*Stored items:*
◆ ◆ ◆ ◆ ◆ ◆ ◆

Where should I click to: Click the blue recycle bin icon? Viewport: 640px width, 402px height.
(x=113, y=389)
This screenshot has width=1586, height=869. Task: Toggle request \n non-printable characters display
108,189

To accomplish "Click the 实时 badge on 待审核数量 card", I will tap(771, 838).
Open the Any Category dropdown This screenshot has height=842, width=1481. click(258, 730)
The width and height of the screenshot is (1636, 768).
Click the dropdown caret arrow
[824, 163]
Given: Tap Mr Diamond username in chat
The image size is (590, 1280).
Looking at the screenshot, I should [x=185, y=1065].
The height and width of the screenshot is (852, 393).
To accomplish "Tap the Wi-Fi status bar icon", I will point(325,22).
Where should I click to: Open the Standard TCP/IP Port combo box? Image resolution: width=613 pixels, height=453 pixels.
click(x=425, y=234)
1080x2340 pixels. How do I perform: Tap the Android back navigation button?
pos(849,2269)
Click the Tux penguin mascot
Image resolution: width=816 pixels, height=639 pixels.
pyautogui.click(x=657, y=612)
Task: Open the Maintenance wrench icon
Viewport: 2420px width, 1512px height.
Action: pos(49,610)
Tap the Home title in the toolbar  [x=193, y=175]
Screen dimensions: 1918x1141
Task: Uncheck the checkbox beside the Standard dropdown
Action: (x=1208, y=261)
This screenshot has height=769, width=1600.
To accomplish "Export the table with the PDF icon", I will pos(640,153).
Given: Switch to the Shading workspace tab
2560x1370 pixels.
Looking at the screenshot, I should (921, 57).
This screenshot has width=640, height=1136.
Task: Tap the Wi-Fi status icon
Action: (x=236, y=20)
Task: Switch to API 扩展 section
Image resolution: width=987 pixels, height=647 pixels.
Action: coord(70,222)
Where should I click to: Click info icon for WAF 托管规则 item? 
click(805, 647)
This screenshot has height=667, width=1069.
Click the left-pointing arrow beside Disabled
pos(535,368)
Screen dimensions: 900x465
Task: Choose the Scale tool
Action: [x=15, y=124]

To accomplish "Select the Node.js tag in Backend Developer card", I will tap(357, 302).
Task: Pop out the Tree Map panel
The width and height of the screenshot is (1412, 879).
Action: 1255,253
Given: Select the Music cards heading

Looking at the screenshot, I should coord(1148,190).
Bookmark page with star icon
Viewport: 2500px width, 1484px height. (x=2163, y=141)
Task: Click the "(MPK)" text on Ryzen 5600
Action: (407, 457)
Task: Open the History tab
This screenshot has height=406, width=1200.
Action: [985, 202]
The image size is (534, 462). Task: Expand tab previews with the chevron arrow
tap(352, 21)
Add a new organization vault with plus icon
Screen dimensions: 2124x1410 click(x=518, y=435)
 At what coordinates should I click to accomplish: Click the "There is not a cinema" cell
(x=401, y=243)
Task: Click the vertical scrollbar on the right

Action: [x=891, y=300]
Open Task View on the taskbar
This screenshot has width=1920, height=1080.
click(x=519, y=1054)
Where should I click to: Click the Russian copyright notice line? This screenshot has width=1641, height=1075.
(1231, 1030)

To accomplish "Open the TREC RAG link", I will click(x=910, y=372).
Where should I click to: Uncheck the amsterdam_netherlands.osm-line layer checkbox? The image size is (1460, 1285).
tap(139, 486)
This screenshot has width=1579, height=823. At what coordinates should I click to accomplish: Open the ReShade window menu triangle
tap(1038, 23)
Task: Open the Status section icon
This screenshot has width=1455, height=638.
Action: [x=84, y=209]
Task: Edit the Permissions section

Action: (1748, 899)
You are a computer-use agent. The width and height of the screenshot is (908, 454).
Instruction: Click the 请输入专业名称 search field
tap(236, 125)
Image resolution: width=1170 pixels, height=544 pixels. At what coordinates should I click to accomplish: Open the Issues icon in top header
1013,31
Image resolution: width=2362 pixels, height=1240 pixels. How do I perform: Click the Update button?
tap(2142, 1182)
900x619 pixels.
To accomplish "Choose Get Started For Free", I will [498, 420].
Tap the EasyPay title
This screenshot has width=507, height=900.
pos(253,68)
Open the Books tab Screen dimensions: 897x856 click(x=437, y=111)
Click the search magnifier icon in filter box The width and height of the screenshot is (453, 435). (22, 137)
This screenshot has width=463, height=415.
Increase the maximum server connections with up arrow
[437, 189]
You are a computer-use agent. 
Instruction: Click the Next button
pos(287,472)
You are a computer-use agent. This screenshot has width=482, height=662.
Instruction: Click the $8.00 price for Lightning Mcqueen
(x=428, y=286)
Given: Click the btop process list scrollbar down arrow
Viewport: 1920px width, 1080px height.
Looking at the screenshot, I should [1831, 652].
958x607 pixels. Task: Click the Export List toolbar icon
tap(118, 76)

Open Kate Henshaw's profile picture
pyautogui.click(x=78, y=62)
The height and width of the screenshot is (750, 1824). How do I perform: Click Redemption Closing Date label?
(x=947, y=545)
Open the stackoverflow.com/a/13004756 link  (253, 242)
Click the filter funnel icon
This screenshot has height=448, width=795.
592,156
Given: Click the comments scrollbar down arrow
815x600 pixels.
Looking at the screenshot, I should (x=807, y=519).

◆ ◆ ◆ ◆ ◆ ◆ ◆

*GOAL OF THE EXERCISE:*
Transcribe all of the material above verbatim, line for line.

*WRITTEN ANSWER:*
Where should I click to: Click the blue recycle bin icon? Viewport: 640px width, 402px height.
(x=113, y=389)
This screenshot has width=1586, height=869. Task: Toggle request \n non-printable characters display
108,189

To accomplish "Click the 实时 badge on 待审核数量 card", I will tap(771, 838).
Open the Any Category dropdown This screenshot has height=842, width=1481. click(258, 730)
The width and height of the screenshot is (1636, 768).
Click the dropdown caret arrow
[824, 163]
Given: Tap Mr Diamond username in chat
The image size is (590, 1280).
Looking at the screenshot, I should [x=185, y=1065].
The height and width of the screenshot is (852, 393).
To accomplish "Tap the Wi-Fi status bar icon", I will point(325,22).
Where should I click to: Open the Standard TCP/IP Port combo box? Image resolution: width=613 pixels, height=453 pixels.
click(x=425, y=234)
1080x2340 pixels. How do I perform: Tap the Android back navigation button?
pos(849,2269)
Click the Tux penguin mascot
Image resolution: width=816 pixels, height=639 pixels.
pyautogui.click(x=657, y=612)
Task: Open the Maintenance wrench icon
Viewport: 2420px width, 1512px height.
Action: pos(49,610)
Tap the Home title in the toolbar  [x=193, y=175]
Screen dimensions: 1918x1141
Task: Uncheck the checkbox beside the Standard dropdown
Action: (x=1208, y=261)
This screenshot has height=769, width=1600.
To accomplish "Export the table with the PDF icon", I will pos(640,153).
Given: Switch to the Shading workspace tab
2560x1370 pixels.
Looking at the screenshot, I should (921, 57).
This screenshot has width=640, height=1136.
Task: Tap the Wi-Fi status icon
Action: (x=236, y=20)
Task: Switch to API 扩展 section
Image resolution: width=987 pixels, height=647 pixels.
Action: coord(70,222)
Where should I click to: Click info icon for WAF 托管规则 item? 
click(805, 647)
This screenshot has height=667, width=1069.
Click the left-pointing arrow beside Disabled
pos(535,368)
Screen dimensions: 900x465
Task: Choose the Scale tool
Action: [x=15, y=124]

To accomplish "Select the Node.js tag in Backend Developer card", I will tap(357, 302).
Task: Pop out the Tree Map panel
The width and height of the screenshot is (1412, 879).
Action: 1255,253
Given: Select the Music cards heading

Looking at the screenshot, I should coord(1148,190).
Bookmark page with star icon
Viewport: 2500px width, 1484px height. (x=2163, y=141)
Task: Click the "(MPK)" text on Ryzen 5600
Action: (407, 457)
Task: Open the History tab
This screenshot has height=406, width=1200.
Action: [985, 202]
The image size is (534, 462). Task: Expand tab previews with the chevron arrow
tap(352, 21)
Add a new organization vault with plus icon
Screen dimensions: 2124x1410 click(x=518, y=435)
 At what coordinates should I click to accomplish: Click the "There is not a cinema" cell
(x=401, y=243)
Task: Click the vertical scrollbar on the right

Action: [x=891, y=300]
Open Task View on the taskbar
This screenshot has width=1920, height=1080.
click(x=519, y=1054)
Where should I click to: Click the Russian copyright notice line? This screenshot has width=1641, height=1075.
(1231, 1030)

To accomplish "Open the TREC RAG link", I will click(x=910, y=372).
Where should I click to: Uncheck the amsterdam_netherlands.osm-line layer checkbox? The image size is (1460, 1285).
tap(139, 486)
This screenshot has width=1579, height=823. At what coordinates should I click to accomplish: Open the ReShade window menu triangle
tap(1038, 23)
Task: Open the Status section icon
This screenshot has width=1455, height=638.
Action: [x=84, y=209]
Task: Edit the Permissions section

Action: (1748, 899)
You are a computer-use agent. The width and height of the screenshot is (908, 454).
Instruction: Click the 请输入专业名称 search field
tap(236, 125)
Image resolution: width=1170 pixels, height=544 pixels. At what coordinates should I click to accomplish: Open the Issues icon in top header
1013,31
Image resolution: width=2362 pixels, height=1240 pixels. How do I perform: Click the Update button?
tap(2142, 1182)
900x619 pixels.
To accomplish "Choose Get Started For Free", I will [498, 420].
Tap the EasyPay title
This screenshot has width=507, height=900.
pos(253,68)
Open the Books tab Screen dimensions: 897x856 click(x=437, y=111)
Click the search magnifier icon in filter box The width and height of the screenshot is (453, 435). (22, 137)
This screenshot has width=463, height=415.
Increase the maximum server connections with up arrow
[437, 189]
You are a computer-use agent. 
Instruction: Click the Next button
pos(287,472)
You are a computer-use agent. This screenshot has width=482, height=662.
Instruction: Click the $8.00 price for Lightning Mcqueen
(x=428, y=286)
Given: Click the btop process list scrollbar down arrow
Viewport: 1920px width, 1080px height.
Looking at the screenshot, I should [1831, 652].
958x607 pixels. Task: Click the Export List toolbar icon
tap(118, 76)

Open Kate Henshaw's profile picture
pyautogui.click(x=78, y=62)
The height and width of the screenshot is (750, 1824). How do I perform: Click Redemption Closing Date label?
(x=947, y=545)
Open the stackoverflow.com/a/13004756 link  (253, 242)
Click the filter funnel icon
This screenshot has height=448, width=795.
592,156
Given: Click the comments scrollbar down arrow
815x600 pixels.
Looking at the screenshot, I should (x=807, y=519).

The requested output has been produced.